Dataset items:
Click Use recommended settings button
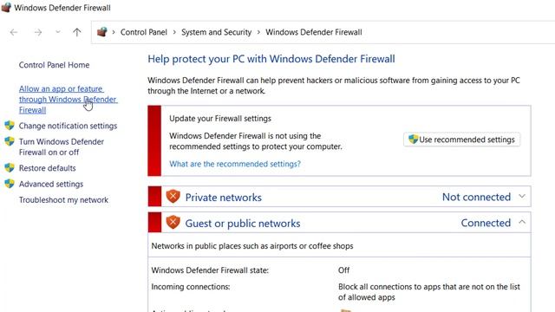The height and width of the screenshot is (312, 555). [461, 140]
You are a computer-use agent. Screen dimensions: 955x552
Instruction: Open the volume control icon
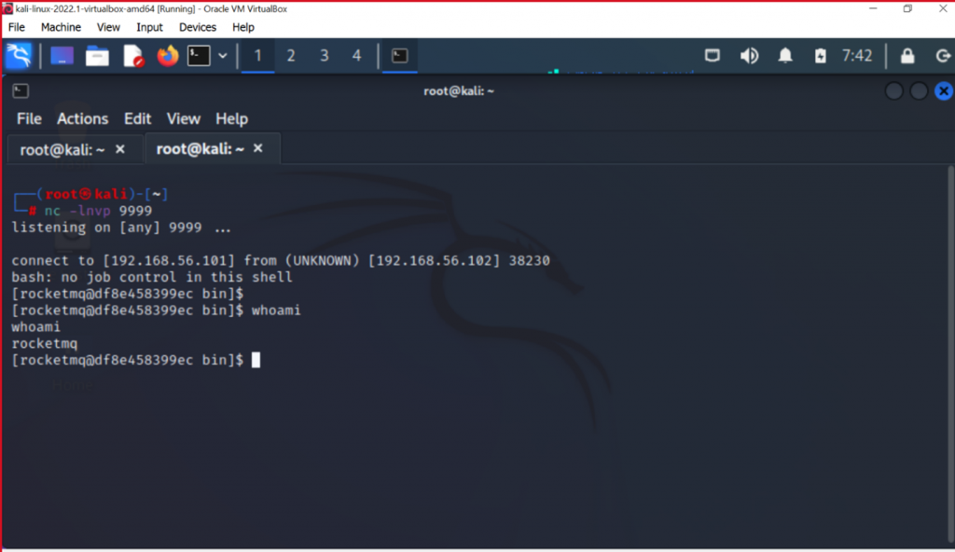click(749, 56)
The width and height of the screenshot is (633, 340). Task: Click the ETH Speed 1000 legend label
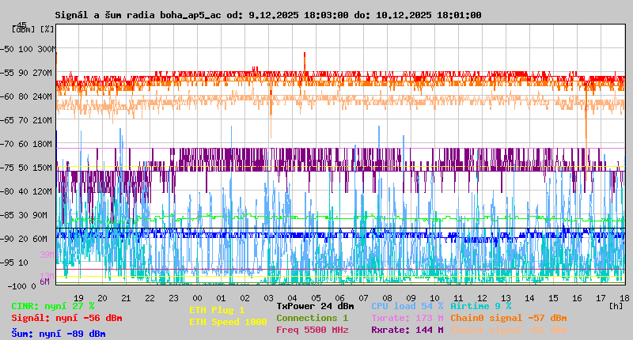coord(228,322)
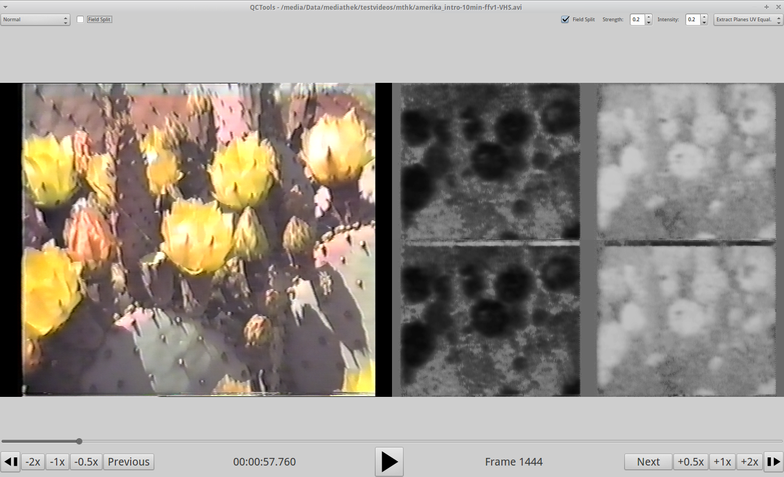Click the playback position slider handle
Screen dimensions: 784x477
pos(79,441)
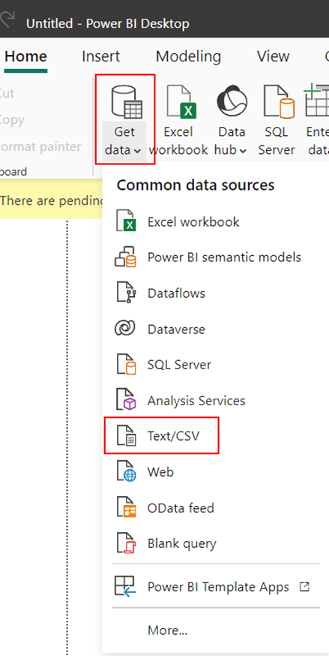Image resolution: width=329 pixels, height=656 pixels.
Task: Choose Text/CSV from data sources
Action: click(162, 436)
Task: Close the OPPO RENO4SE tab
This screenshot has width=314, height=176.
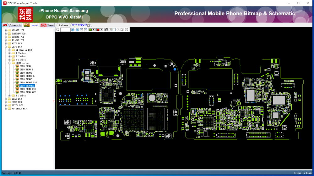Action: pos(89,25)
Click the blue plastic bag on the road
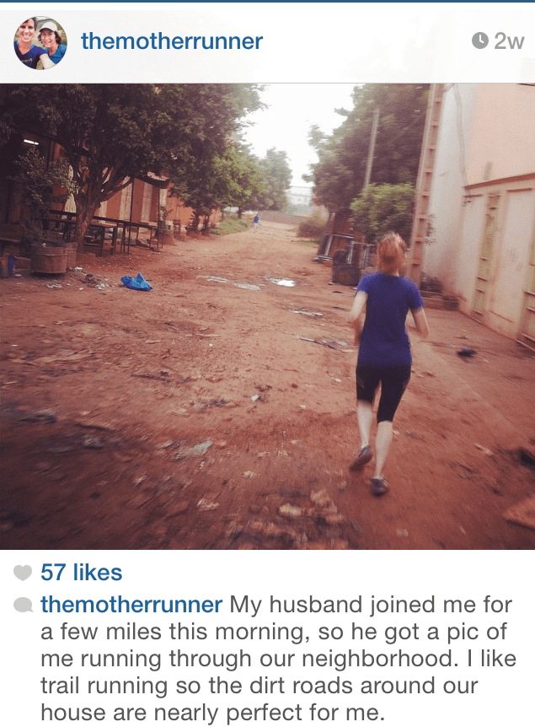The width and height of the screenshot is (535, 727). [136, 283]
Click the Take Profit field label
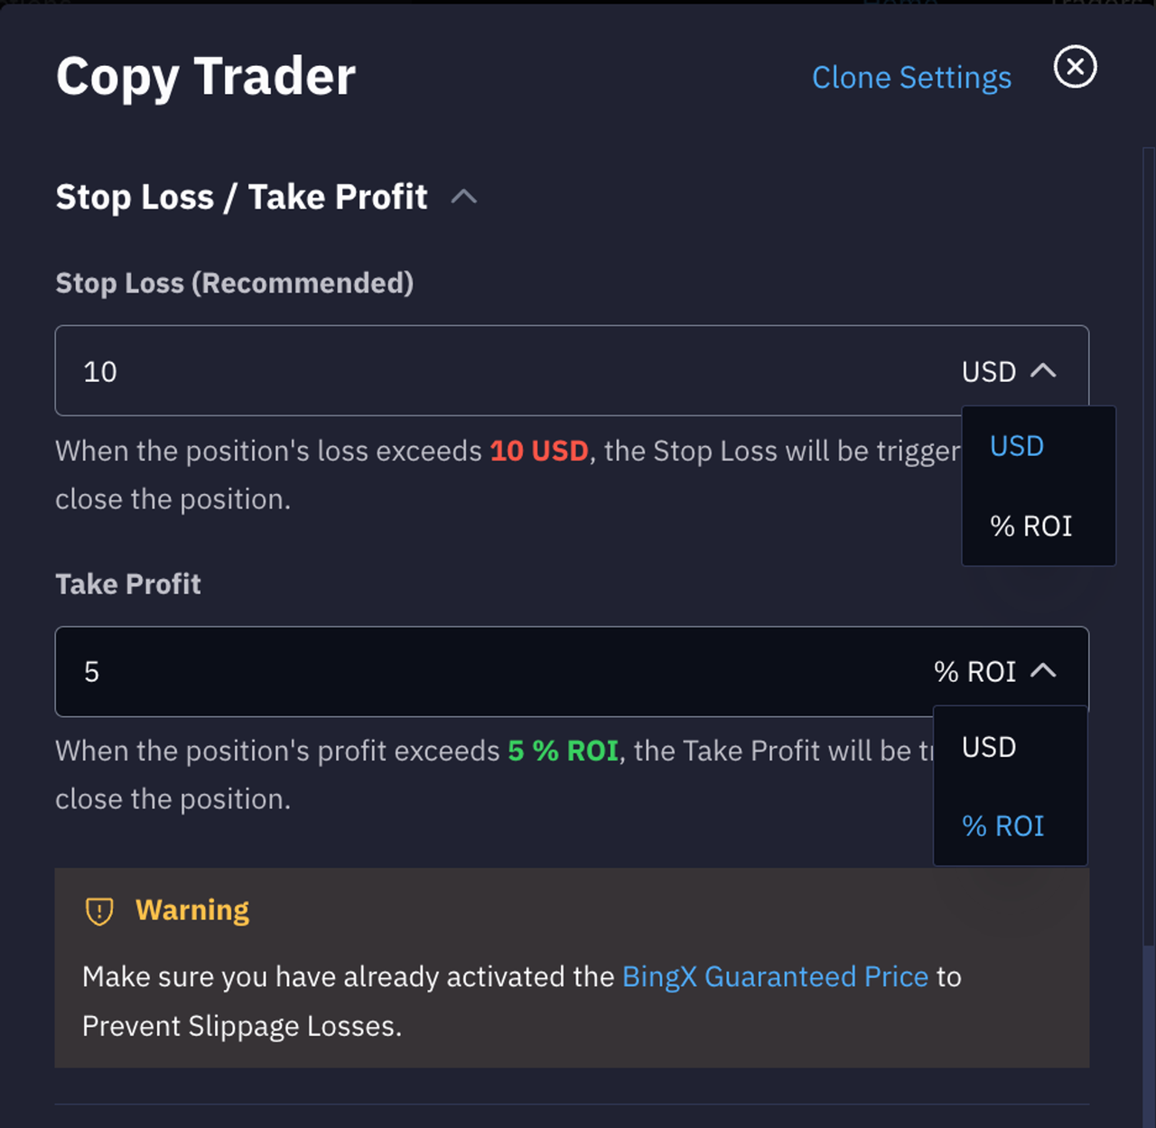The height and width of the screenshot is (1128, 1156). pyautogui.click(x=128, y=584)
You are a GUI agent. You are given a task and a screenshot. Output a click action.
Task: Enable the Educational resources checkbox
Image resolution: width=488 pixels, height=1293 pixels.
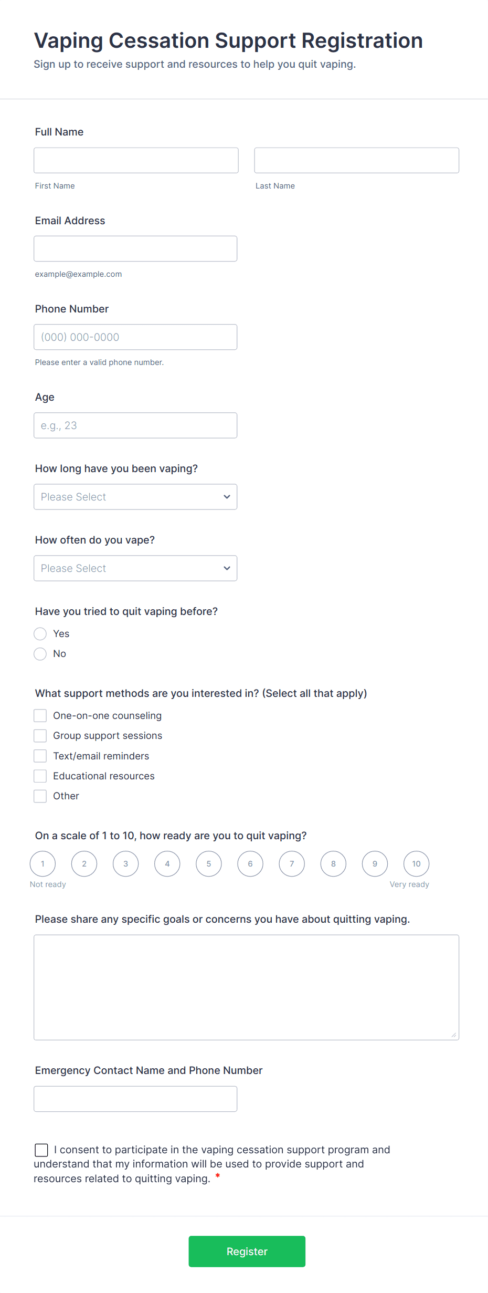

* * *

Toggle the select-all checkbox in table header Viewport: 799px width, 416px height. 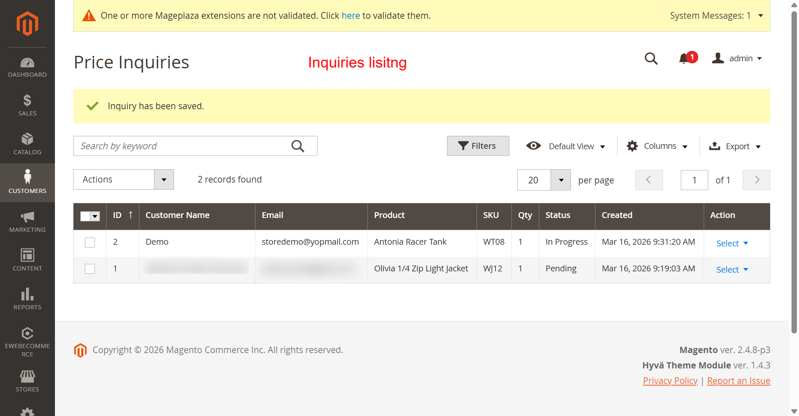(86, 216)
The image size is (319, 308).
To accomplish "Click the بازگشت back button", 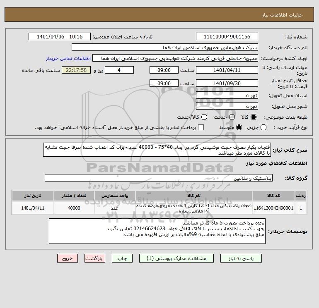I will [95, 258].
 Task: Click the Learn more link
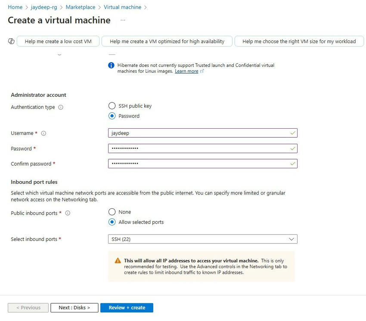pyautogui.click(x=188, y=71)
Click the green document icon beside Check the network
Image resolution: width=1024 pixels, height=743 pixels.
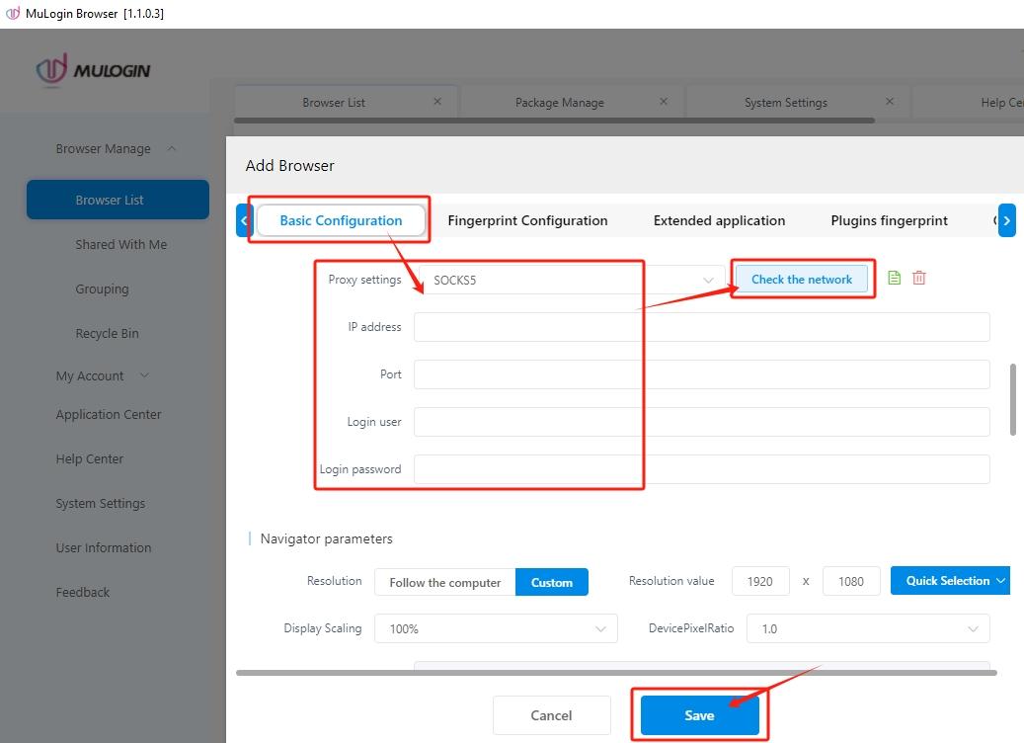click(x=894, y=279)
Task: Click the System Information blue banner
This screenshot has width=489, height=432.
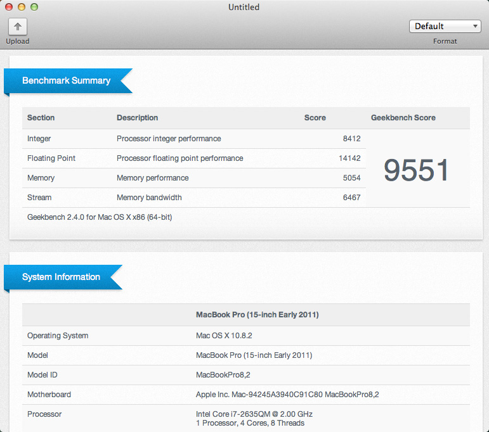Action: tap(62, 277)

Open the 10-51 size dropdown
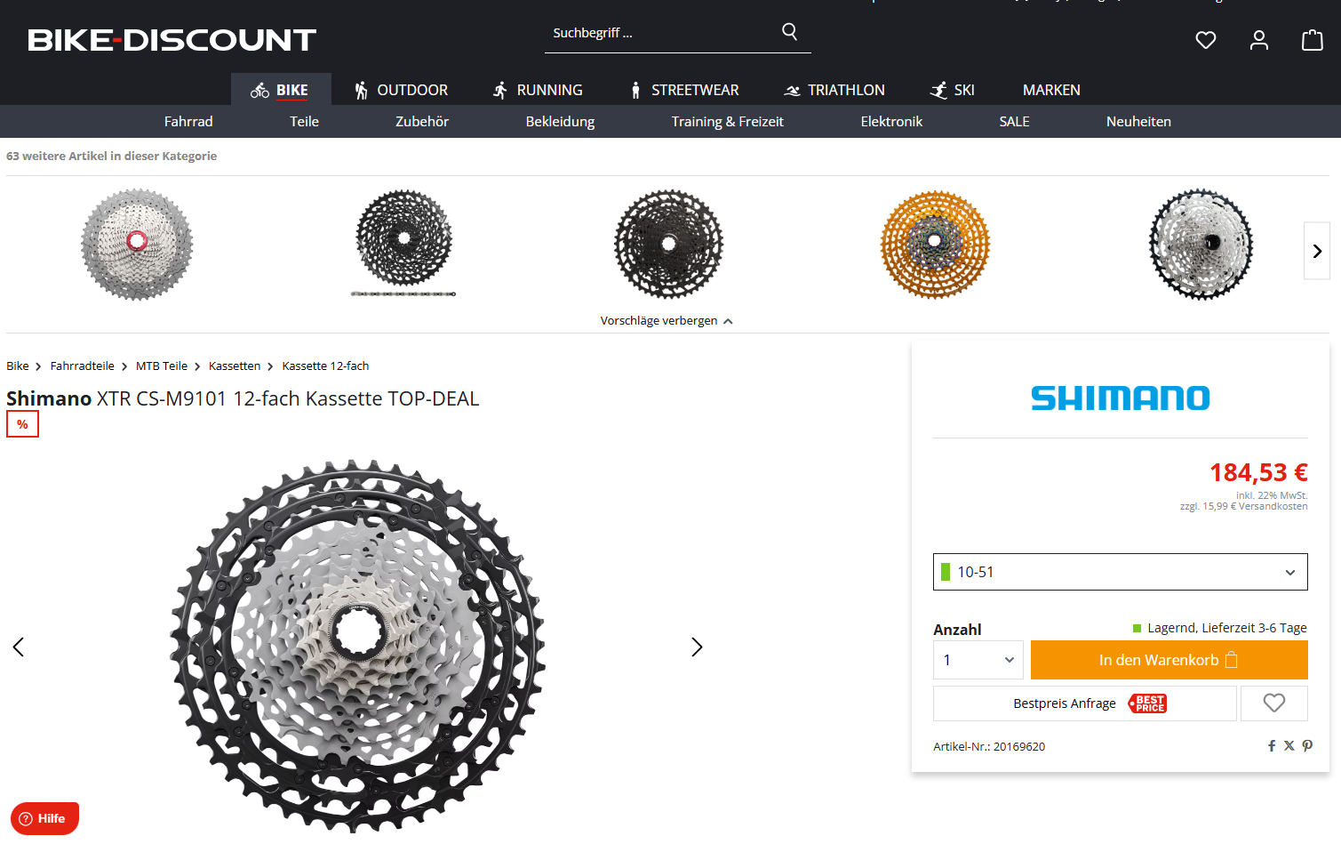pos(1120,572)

...

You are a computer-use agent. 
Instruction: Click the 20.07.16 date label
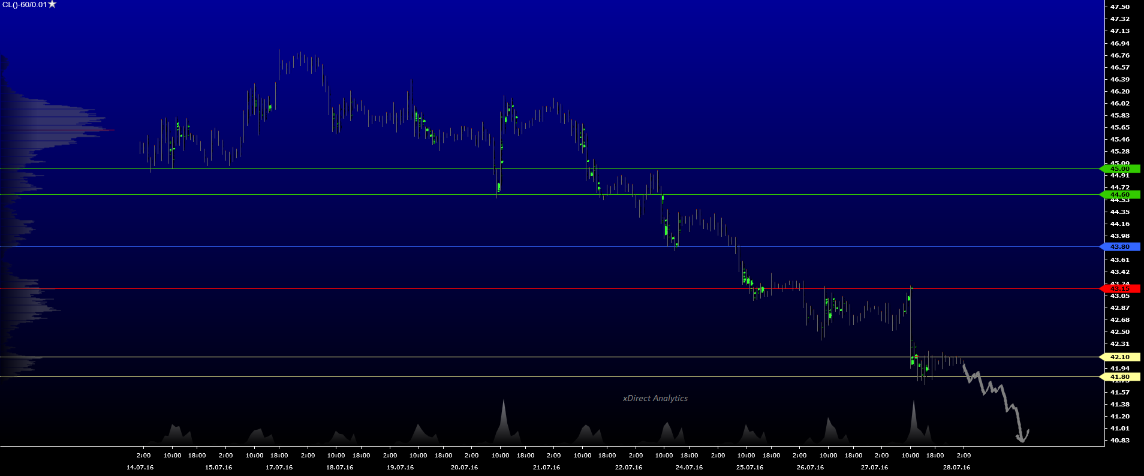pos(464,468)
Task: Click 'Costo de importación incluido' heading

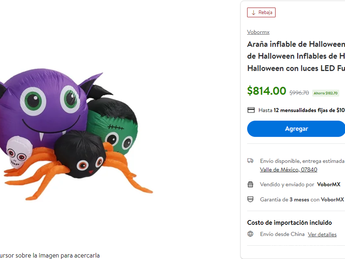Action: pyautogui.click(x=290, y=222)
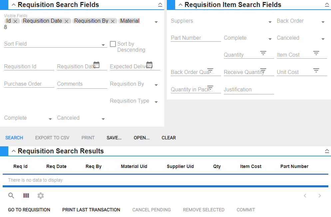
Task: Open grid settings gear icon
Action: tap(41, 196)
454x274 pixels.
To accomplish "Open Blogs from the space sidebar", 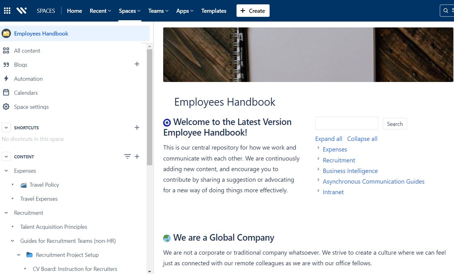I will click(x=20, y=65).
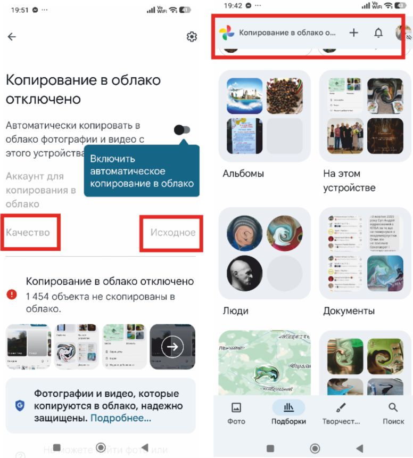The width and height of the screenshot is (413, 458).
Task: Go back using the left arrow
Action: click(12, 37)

> **Directions**: The lines holding the word "computer" are the answer. Find them in the entries and copy them.

> **Response for this exercise**:
You are a computer-use agent. Screen dimensions: 955x552
You are a computer-use agent. 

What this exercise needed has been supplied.